This post is also available in: 日本語 (Japanese)
Unit 42 researchers have been credited with discovering 15 new vulnerabilities addressed by the Microsoft Security Response Center (MSRC), Adobe Security Bulletin and Apple Security Updates, as part of the last quarter of security update releases.
Of the 15 new vulnerabilities credited to Unit 42 researchers, 10 come from Microsoft with severity ratings from low to important. The four Adobe Reader DC vulnerabilities are all critical bugs that allow remote code execution (RCE).
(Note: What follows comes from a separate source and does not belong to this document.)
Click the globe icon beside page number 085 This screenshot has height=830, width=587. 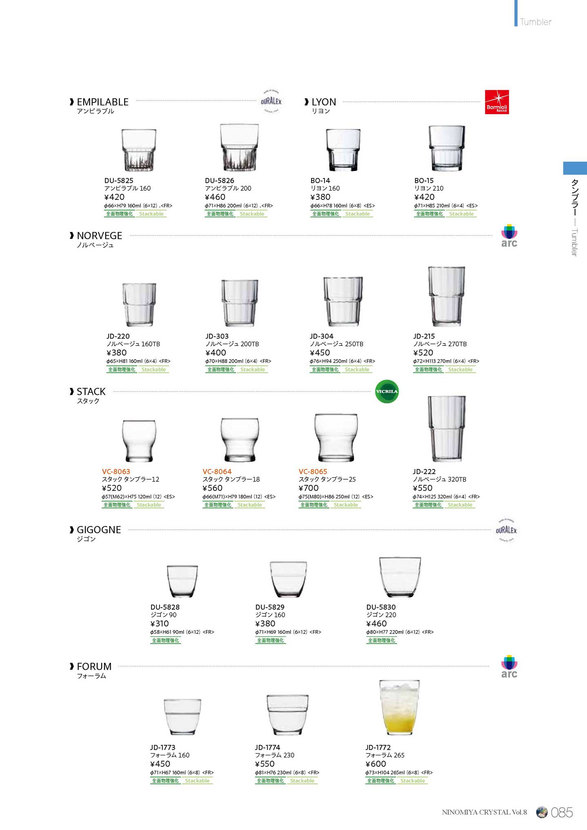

Lastly, there is an Apple cross site scripting (XSS) vulnerability that could also lead to arbitrary RCE in the context of the currently logged in user.
The Unit 42 researchers credited are Tao Yan, Zhibin Zhang, Bo Qu, Ronen Haber and Ken Hsu.
The recently discovered vulnerabilities are listed in Table 1 below:
|Microsoft||CVE-2020-16876||Windows Application Compatibility Client Library Elevation of Privilege Vulnerability||Privilege Escalation||Tao Yan|
|Microsoft||CVE-2020-16895||Windows Error Reporting Manager Elevation of Privilege Vulnerability||Privilege Escalation||Tao Yan|
|Microsoft||CVE-2020-16924||Jet Database Engine Remote Code Execution Vulnerability||Remote Code Execution||Zhibin Zhang|
|Microsoft||CVE-2020-17007||Windows Error Reporting Elevation of Privilege Vulnerability||Privilege Escalation||Tao Yan|
|Microsoft||CVE-2020-17046||Windows Error Reporting Denial of Service Vulnerability||Denial of Service||Tao Yan|
|Microsoft||CVE-2020-17062||Microsoft Office Access Connectivity Engine Remote Code Execution Vulnerability||Remote Code Execution||Zhibin Zhang|
|Microsoft||CVE-2020-17094||Windows Error Reporting Information Disclosure Vulnerability||Information Disclosure||Tao Yan, Bo Qu|
|Microsoft||CVE-2020-17138||Windows Error Reporting Information Disclosure Vulnerability||Information Disclosure||Tao Yan|
|Apple||CVE-2020-10012||Quick Look Cross Site Scripting Vulnerability||Cross Site Script||Bo Qu|
|Microsoft||CVE-2021-1703||Windows Event Logging Service Elevation of Privilege Vulnerability||Privilege Escalation||Ronen Haber|
|Microsoft||CVE-2021-1711||Microsoft Office Remote Code Execution Vulnerability||Remote Code Execution||Tao Yan, Bo Qu|
|Adobe||CVE-2021-21058||Adobe Reader DC Memory Corruption Vulnerability||Remote Code Execution||Ken Hsu|
|Adobe||CVE-2021-21059||Adobe Reader DC Memory Corruption Vulnerability||Remote Code Execution||Ken Hsu|
|Adobe||CVE-2021-21062||Adobe Reader DC Memory Corruption Vulnerability||Remote Code Execution||Ken Hsu, Bo Qu|
|Adobe||CVE-2021-21063||Adobe Reader DC Memory Corruption Vulnerability||Remote Code Execution||Ken Hsu, Zhibin Zhang|
Table 1. List of vulnerabilities.
Specifically, the patch of CVE-2021-1711 addresses a new type of security issue that Unit 42 researchers discovered. Tao Yan, Qi Deng and Bo Qu will share more technical details at Black Hat Asia 2021.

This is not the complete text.